図3. リポゾーマルドキソルビシン(ドキシル)の治療効果
4) 病変部位別の診断後1年時点の予後
2008年-2016年の第1回調査では、全558病変のうち、診断後1年時点の予後が判定できたのは463病変(82.9%)であり、11.1%が無効、4.4%が不変と判定されていた。特に気管支・肺病変の予後不良が際立っていた。
予後に関しては、ARTの治療成功率の向上、導入時期の早期化が進んでいる事から、第1回調査結果とは統合せず、今回の第2回調査(2017年- 2022年)で個別に評価を行った。全161病変のうち、診断後1年時点の予後が判定できたのは147病変(91.3%)であり、4.9%が無効、1.4%が不変と判定されていた。特に気管支・肺病変の予後不良は第1回調査と同様の結果であったが、他の病変部位の治療成績は第1回調査よりも悪化傾向であった(図4)。ARTの早期導入が1年後のKS病変のコントロールについては有効に作用していない可能性が示唆された。今後も調査の継続が必要であると考えられた。
図4. 病変部位別の診断後1年時点の予後
2. HIV関連多中心性キャッスルマン病(MCD)
34症例が集計された。
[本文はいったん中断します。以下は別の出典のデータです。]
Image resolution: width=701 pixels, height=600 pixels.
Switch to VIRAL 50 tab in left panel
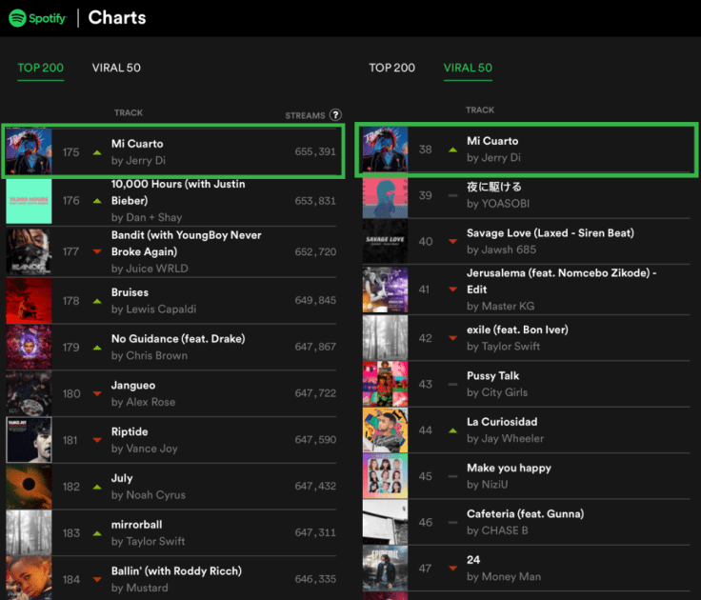click(x=116, y=68)
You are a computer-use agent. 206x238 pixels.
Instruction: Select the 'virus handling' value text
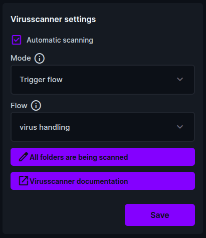(x=45, y=127)
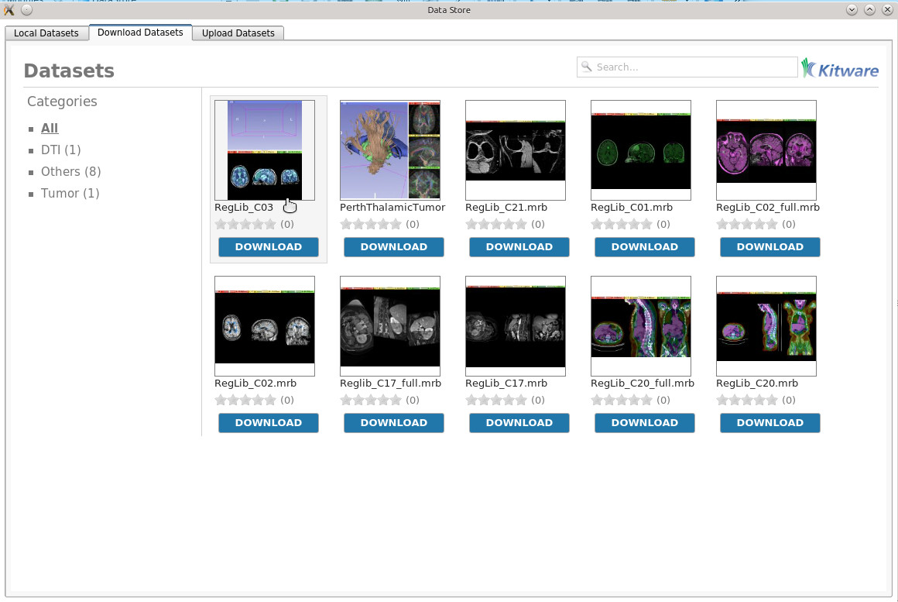Image resolution: width=898 pixels, height=602 pixels.
Task: Download the PerthThalamicTumor dataset
Action: coord(393,247)
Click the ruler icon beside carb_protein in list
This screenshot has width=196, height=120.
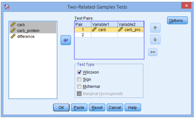pyautogui.click(x=13, y=30)
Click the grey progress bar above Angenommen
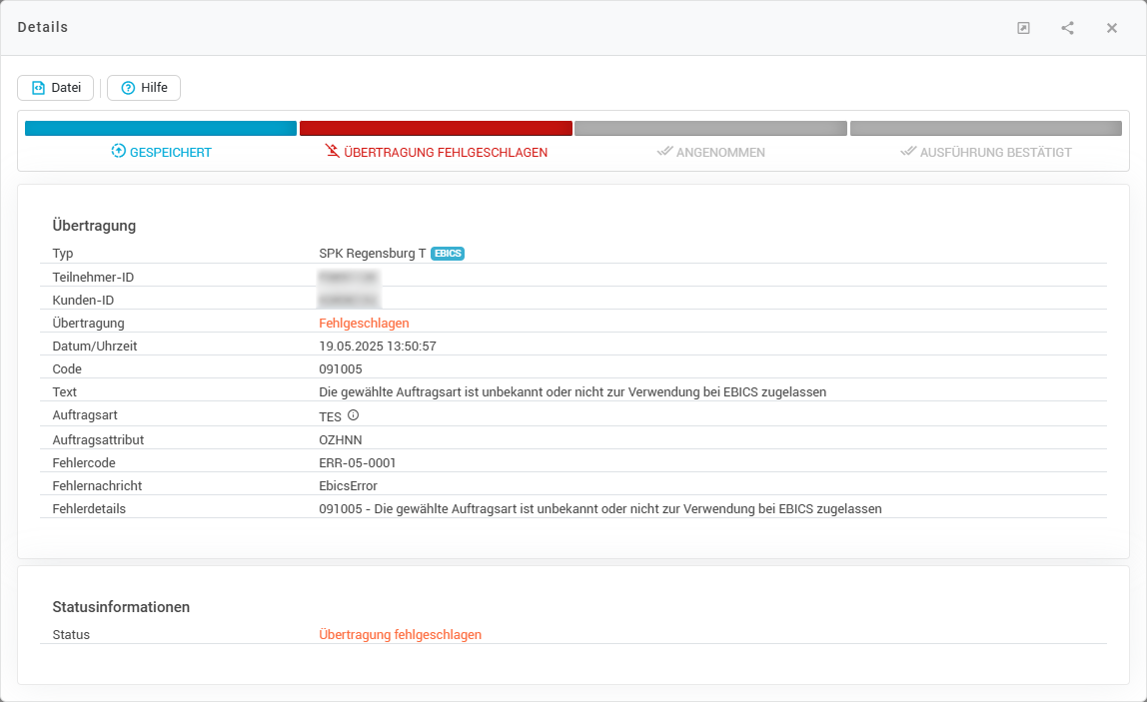1147x702 pixels. pos(710,129)
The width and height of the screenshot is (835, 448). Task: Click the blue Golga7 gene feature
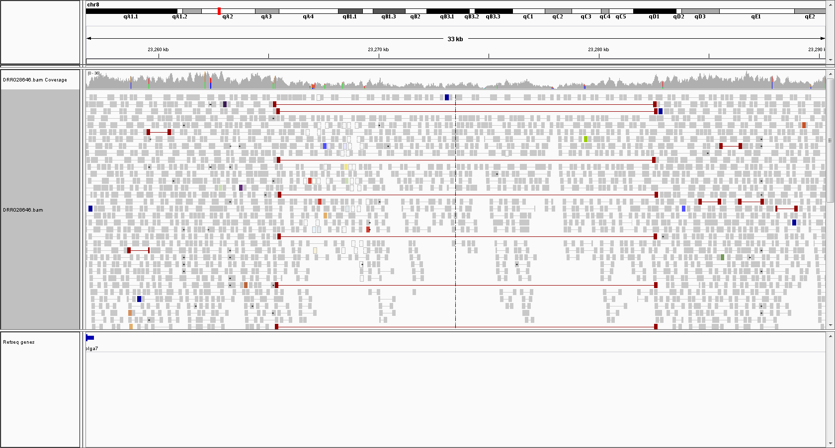[90, 338]
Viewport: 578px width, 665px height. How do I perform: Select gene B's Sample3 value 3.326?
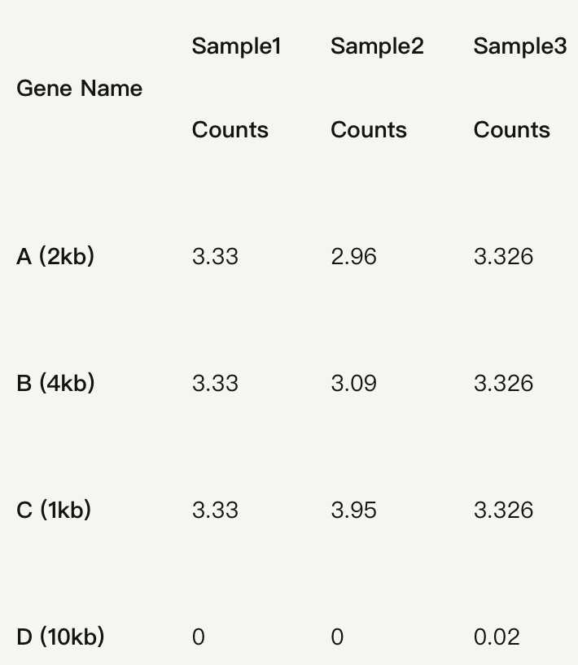(x=503, y=383)
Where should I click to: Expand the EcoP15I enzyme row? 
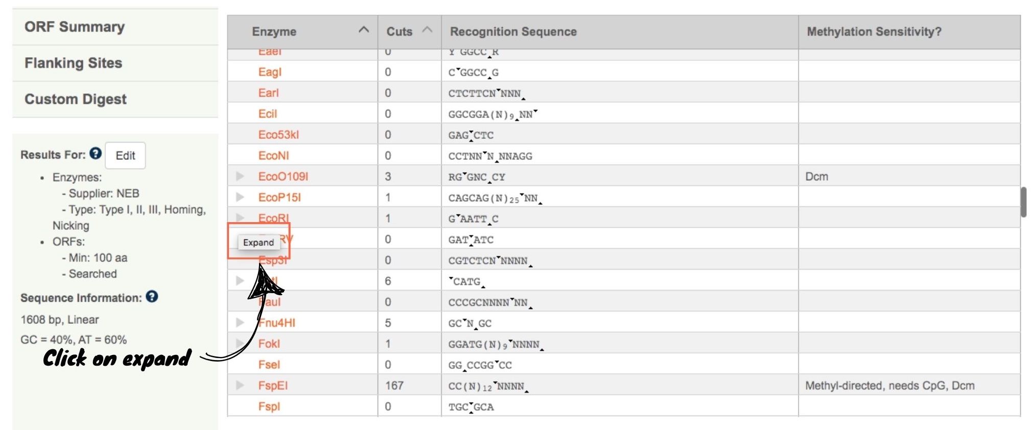click(x=240, y=197)
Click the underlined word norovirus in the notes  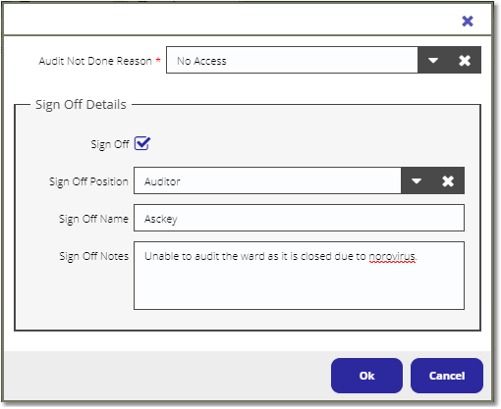(x=392, y=256)
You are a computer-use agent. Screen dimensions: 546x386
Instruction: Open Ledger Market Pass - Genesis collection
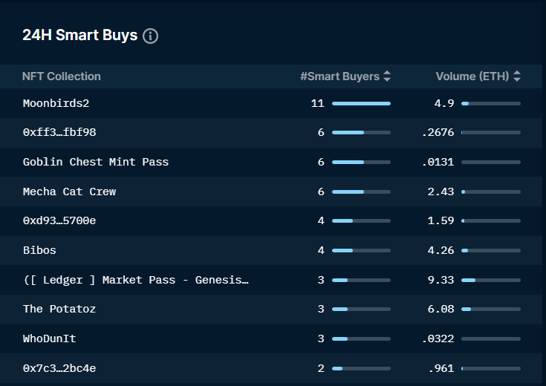136,280
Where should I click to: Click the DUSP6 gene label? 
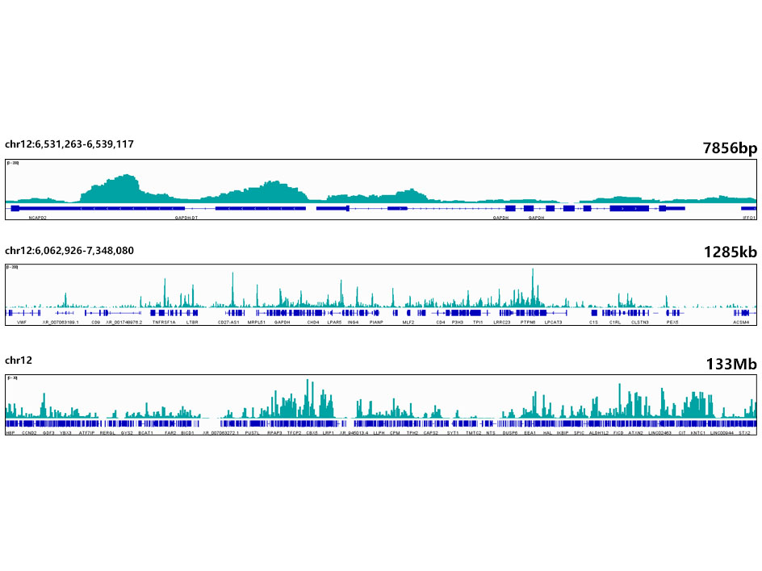(x=509, y=433)
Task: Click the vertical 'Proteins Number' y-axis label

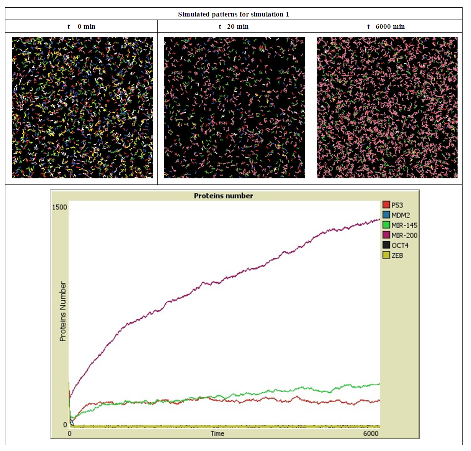Action: pyautogui.click(x=63, y=311)
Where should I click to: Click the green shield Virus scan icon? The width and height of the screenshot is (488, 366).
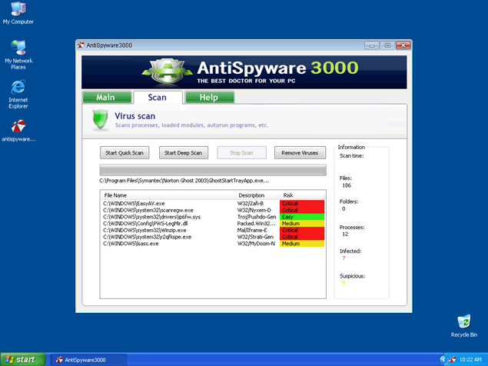pos(99,120)
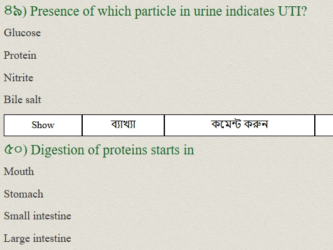Choose Protein as the answer
The image size is (333, 250).
(x=20, y=55)
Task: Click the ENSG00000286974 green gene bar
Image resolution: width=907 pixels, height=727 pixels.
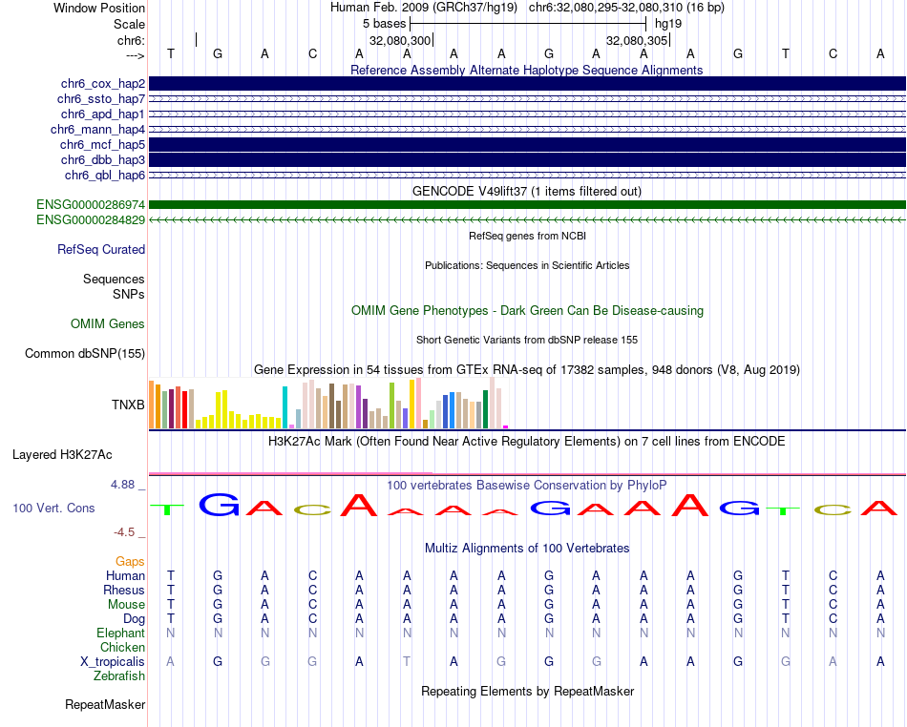Action: click(x=527, y=204)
結果を表1に示す。2020年~2022年の3年間の報告数は8例であり、15年間の全症例(n=34)の23.5%を占めており、MCDが増加傾向にある可能性が示唆された。第2回調査(2017- 2022年)の症例はリツキシマブによる治療導入率が高く、救命率も第1回調査(2008- 2016年)明らかに改善していた( 56.5% vs 81.8%)。全期間を通じて、リツキシマブによる治療が比較的予後良好と関連していることも示された。
3. KICS:KSHVassociated inflammatory cytokine syndrome
17症例が集計されたが、第2回調査での追加分は2例のみだった。結果を表2に示す。MCDとは異なりKICSは増加傾向は見られず、どちらかと言えば減少している可能性がある。MCDとKICSの臨床的類似性を考慮すると、発生頻度の傾向が全く異なっている点が興味深いと思われる。
本疾患は標準治療が確立されていないが、病態からはMCDと同様にリツキシマブの治療が有効である可能性がある。KICSの死亡例(n=4)は1例もリツキシマブが導入されておらず、今後の症例蓄積が必要であると考えられる。
4. まとめ
これまでの調査で以下の実態が判明した。
・KSの発生頻度は2008年以降、経年的な減少傾向が認められている。
・ART時代においても、KS症例の10%程度でドキシル治療無効例例が存在していた。
・診断1年後のKS病変の治療成績(予後)については、ART早期導入の時代になっても改善傾向はみられていない。気管支・肺KSの予後は他の病変部位と比較して予後不良であり、現在もKSによる死因となっている可能性が示唆される。
・MCDはリツキサンが治療に使用されるようになり、予後が明らかに改善している。KSが減少傾向であるのに対し、MCDは増加傾向である事が示唆された。
・KICSは減少傾向にある可能性がある。ただし、本疾患は疾患概念が比較的新しく、臨床医によって疑わなければ診断は難しいため、見逃されている例もあると考えられるため、引き続き注意が必要であると考えられる。